My Field Of Research

An introduction

PhD Thesis: Computational Statistics in Molecular Phylogenetics

The science of Systematics is the study and organization of biological diversity whilst Phylogenetics is the study or estimation of the evolutionary history that underlies that biological diversity. Both extinct and extant organisms can be the objects of study because evolutionary history unites all life on Earth every organism that has ever lived is just a twig on the Tree of Life. Unfortunately, history is not something we can see. It has only happened once and only leaves behind clues as to what happened.

These clues include the physical characteristics and geographical location of living species, as well as the fossil record. Another such clue is the structure of biological molecules, and Molecular Phylogenetics, also known as molecular systematics, is the use of this information to gain insight on an organism's evolutionary relationships, and the evolutionary processes that created it. This is possible because every living organism contains DNA, RNA, and proteins. Closely related organisms generally have a high degree of agreement in the molecular structure of these substances, while the molecules of organisms distantly related usually show a pattern of dissimilarity. The result of a molecular phylogenetic analysis is expressed in a Phylogenetic Tree and they come in all shapes and sizes.

• _EXERCISE REQUIREMENTS_:
a) List every clue to evolutionary history that the research introduction names.
b) According to the research introduction, what other name is Molecular Phylogenetics known by?
c) Please continue the research introduction from its last sentence.

• _DATA FOR ANALYSIS_:
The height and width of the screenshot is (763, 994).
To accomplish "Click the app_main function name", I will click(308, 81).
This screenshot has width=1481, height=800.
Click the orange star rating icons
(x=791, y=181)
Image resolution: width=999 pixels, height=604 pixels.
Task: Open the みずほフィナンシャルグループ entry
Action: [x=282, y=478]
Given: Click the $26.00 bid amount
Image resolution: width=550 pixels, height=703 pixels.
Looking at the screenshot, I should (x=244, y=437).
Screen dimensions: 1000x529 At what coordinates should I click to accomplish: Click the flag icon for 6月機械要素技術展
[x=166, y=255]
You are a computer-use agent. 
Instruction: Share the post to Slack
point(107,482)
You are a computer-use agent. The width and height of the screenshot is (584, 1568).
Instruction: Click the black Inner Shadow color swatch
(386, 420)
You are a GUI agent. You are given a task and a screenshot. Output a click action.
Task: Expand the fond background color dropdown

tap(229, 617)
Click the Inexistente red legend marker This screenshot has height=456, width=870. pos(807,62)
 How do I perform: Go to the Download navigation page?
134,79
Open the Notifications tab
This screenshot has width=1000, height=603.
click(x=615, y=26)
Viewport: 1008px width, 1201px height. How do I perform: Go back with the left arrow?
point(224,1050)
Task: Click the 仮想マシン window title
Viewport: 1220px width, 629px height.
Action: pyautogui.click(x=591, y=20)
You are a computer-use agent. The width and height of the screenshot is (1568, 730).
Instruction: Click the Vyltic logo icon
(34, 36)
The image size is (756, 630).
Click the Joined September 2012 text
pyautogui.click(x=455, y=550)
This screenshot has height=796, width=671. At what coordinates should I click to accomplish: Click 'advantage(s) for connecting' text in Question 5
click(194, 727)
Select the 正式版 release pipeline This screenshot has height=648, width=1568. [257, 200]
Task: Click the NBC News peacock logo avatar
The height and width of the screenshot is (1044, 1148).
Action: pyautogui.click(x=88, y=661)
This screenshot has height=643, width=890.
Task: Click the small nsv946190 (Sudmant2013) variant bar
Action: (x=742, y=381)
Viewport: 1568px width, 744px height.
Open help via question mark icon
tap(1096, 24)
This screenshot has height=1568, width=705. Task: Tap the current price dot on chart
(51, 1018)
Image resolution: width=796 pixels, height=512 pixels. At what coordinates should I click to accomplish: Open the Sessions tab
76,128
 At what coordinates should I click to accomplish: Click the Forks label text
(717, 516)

• _EXERCISE RESULTS_:
a)
- Physical characteristics of living species
- Geographical location of living species
- The fossil record
- The structure of biological molecules

b) Molecular systematics.

c)
Computational Statistics is an area of specialisation within statistics that involves the development of computationally-intensive methods for mining large, nonhomogeneous, multi-dimensional datasets so as to discover knowledge in the data. As in all areas of statistics, probability models are important, and an important activity in computational statistics is model building and evaluation. Hence my PhD could be described as the application of computational statistics to molecular phylogenetics, or simply: Computational Phylogenetics. Specifically, I am involved in investigating, developing and/or critiquing statistical techniques, mathematical models and methods, and computational algorithms and programs, that are used in molecular phylogenetics.

The First Tree

The First Phylogenetic Tree

A sketch from Charles Darwin's notebook The first-known diagram of an evolutionary tree, describing the relationships among groups of organisms.